» Exercise
Print the data below line for line, unchanged, but leave the pictures out.

::: Available data

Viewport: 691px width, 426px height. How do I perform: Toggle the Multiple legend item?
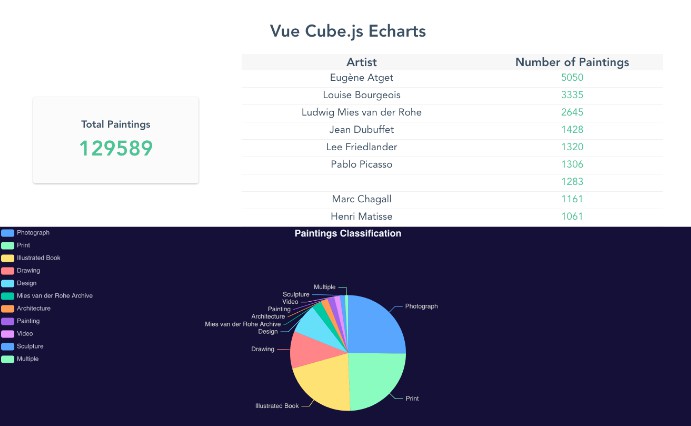click(8, 358)
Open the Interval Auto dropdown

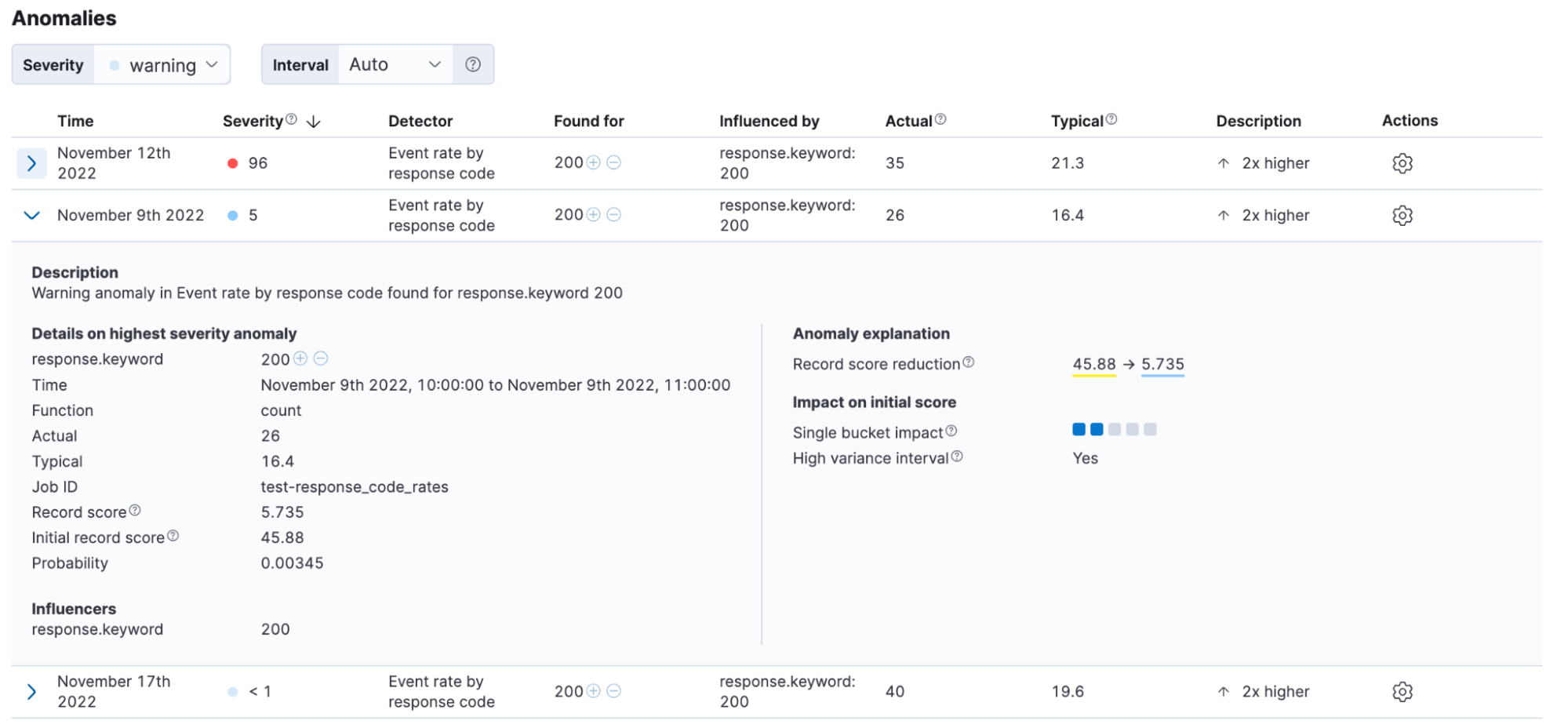click(x=395, y=65)
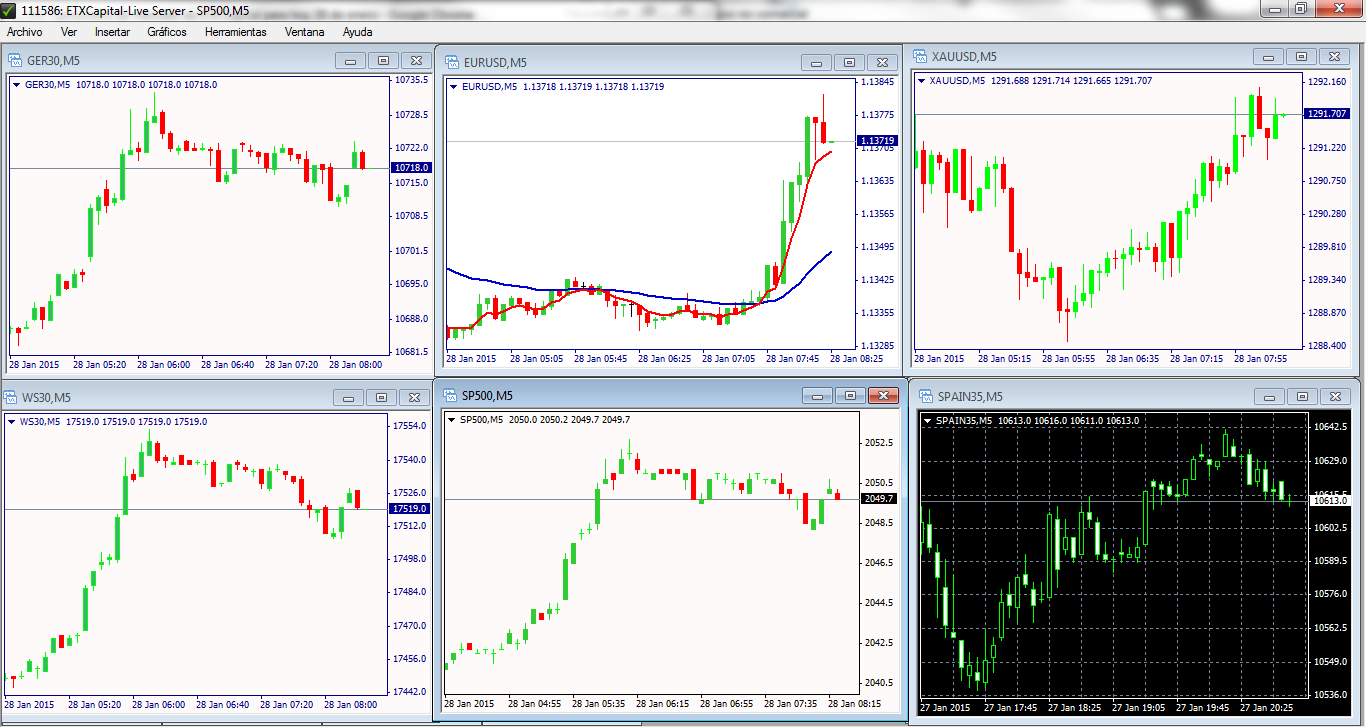
Task: Open the Gráficos menu
Action: click(167, 32)
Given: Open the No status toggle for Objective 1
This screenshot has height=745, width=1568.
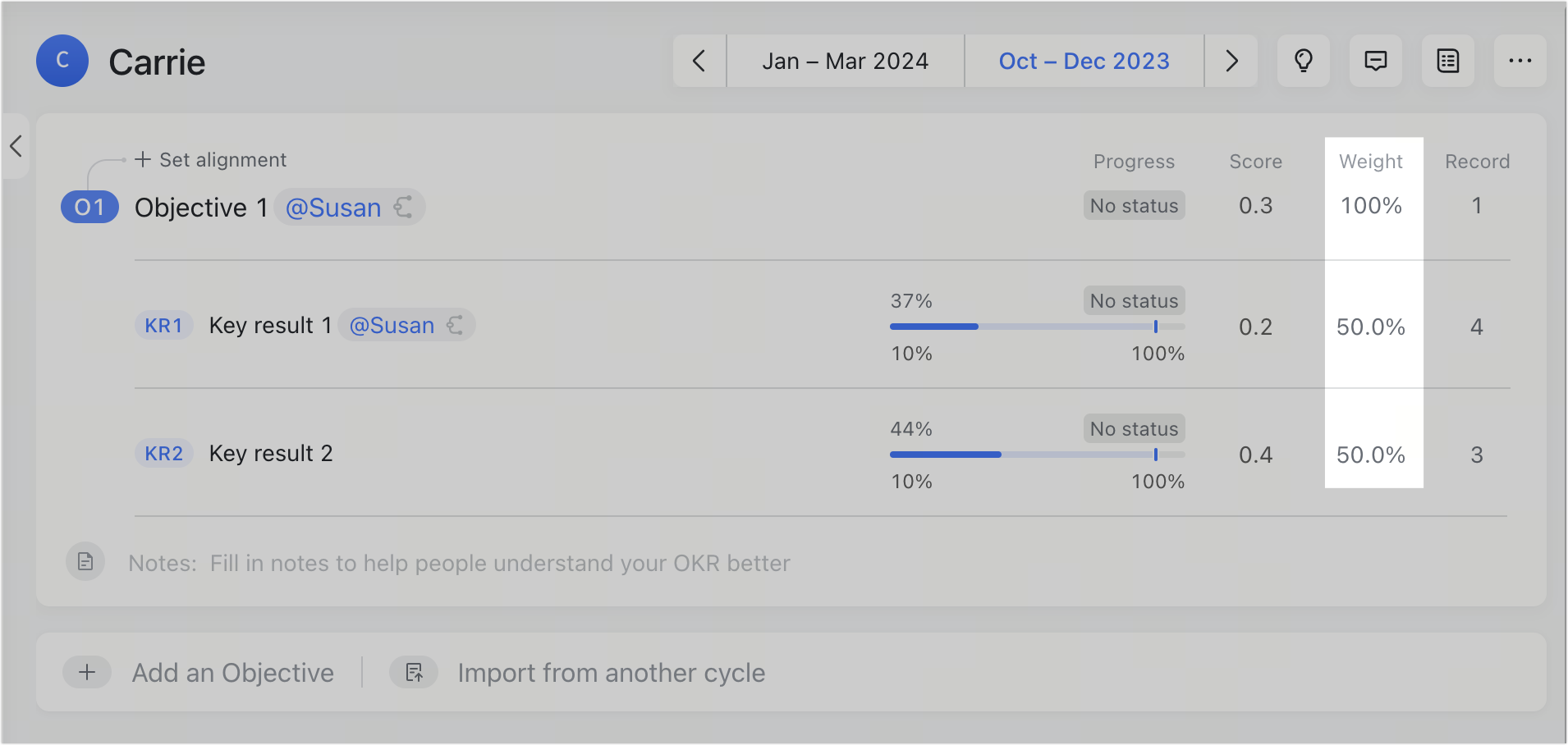Looking at the screenshot, I should tap(1134, 205).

::::::

» Worked solution
Viewport: 691px width, 426px height. How do I perform: Toggle the Multiple legend item?
click(8, 358)
Open the Interval Auto dropdown

click(x=395, y=65)
Task: Open the Gráficos menu
Action: click(167, 32)
Given: Open the No status toggle for Objective 1
This screenshot has height=745, width=1568.
Looking at the screenshot, I should tap(1134, 205).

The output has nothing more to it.